Sometimes doctors are too quick to prescribe a pill and send you on your way, never checking back in on how you’re doing. This is turning out to be the case—with dire consequences—for many people with atrial fibrillation who take digoxin (Lanoxin, Cardoxin, Digitek, Lanoxicaps) to treat atrial fibrillation. It’s doing a lot more harm than good. In fact, it might be killing you.

But is the danger from the drug…or how it is being prescribed?

DISCOVERING DIGOXIN’S BIG RISK

Atrial fibrillation (A-fib, for short) is essentially a rapid, fluttering heartbeat. The newly discovered dangers of digoxin come from one of the country’s top health research institutions, Kaiser Permanente in California. Rather than study the potential danger of digoxin in patients with A-fib who also currently have heart disease and are known to be in poor health (which would skew the results), the researchers conducted a large study in a very diverse patient population–14,800 people. It included patients who had no prior history of heart attack and were just recently diagnosed with A-fib and began taking digoxin.

The researchers looked through the patients’ medical records to rule out other causes of death or hospitalization and also to compare use of digoxin for A-fib and treatment outcomes. It found that patients given digoxin for A-fib had a 71% higher risk of death and 63% higher risk of being hospitalized compared with patients not given digoxin for A-fib. With such deadly statistics, you would think everyone on it should drop it right now—but there is more to the story.

SAFE USE OF DIGOXIN

A-fib affects about 2.5 million Americans. Doctors used to think of it as a minor problem, but that sentiment has changed to where, now, it’s considered a serious health concern. The A-fib flutter is the effect of irregular electrical heart-rhythm impulses. This irregular pumping can lead to pooled blood in the heart, which, in turn, can cause clots that travel throughout the body, including into the brain. This is why people with A-fib often have a higher risk of stroke.

Digoxin, which works by strengthening heart contractions, is often prescribed to control heart rhythm in people with A-fib. It’s derived from a compound called digitalis, which has been used for more than 100 years to control A-fib, and comes from the foxglove plant. But, after all this time, there hasn’t been much information about the long-term safety of digoxin until the Kaiser Permanente study. It’s not that digoxin is completely unsafe, but it’s use must be monitored.

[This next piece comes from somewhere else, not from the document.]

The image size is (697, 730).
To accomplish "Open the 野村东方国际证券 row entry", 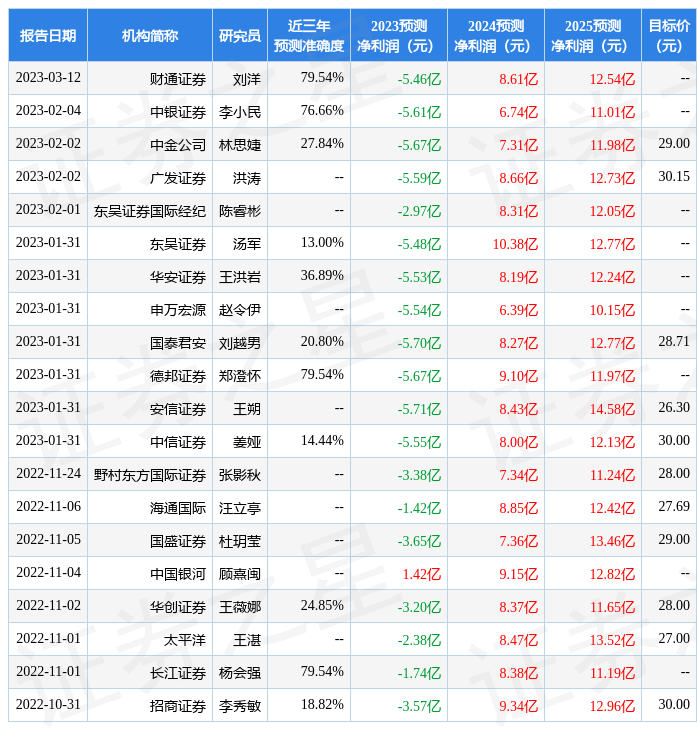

This was the final word of the Kaiser Permanente researchers who pointed out that an overdose or overaccumulation of digoxin in your body (“digoxin toxicity”) is known to cause death from irregular heartbeat. Although specific causes of deaths were not assessed in the study, digoxin toxicity might have been a primary factor. Here’s why: About 30% of the digoxin users had never had their digoxin blood levels checked after starting the drug…and another 27% had had their levels checked only once. Meanwhile, in those users who did have their digoxin blood levels checked at least once, concentrations tended to be significantly higher in users who died. So the problem may not be the drug exactly, but how much it accumulates in the body over time and a lack of monitoring by doctors.

WHAT YOU CAN DO

If you’re already on digoxin or a doctor thinks it is the best option for you to control A-fib, the Kaiser Permanente researchers don’t think that you should flatly refuse to take it. Instead, they concluded that digoxin should be “used with caution.” That means that your doctor should routinely check your blood levels and A-fib symptoms while you are taking the drug and adjust the dose or stop the drug as needed. If your doctor doesn’t automatically suggest these precautions, request them.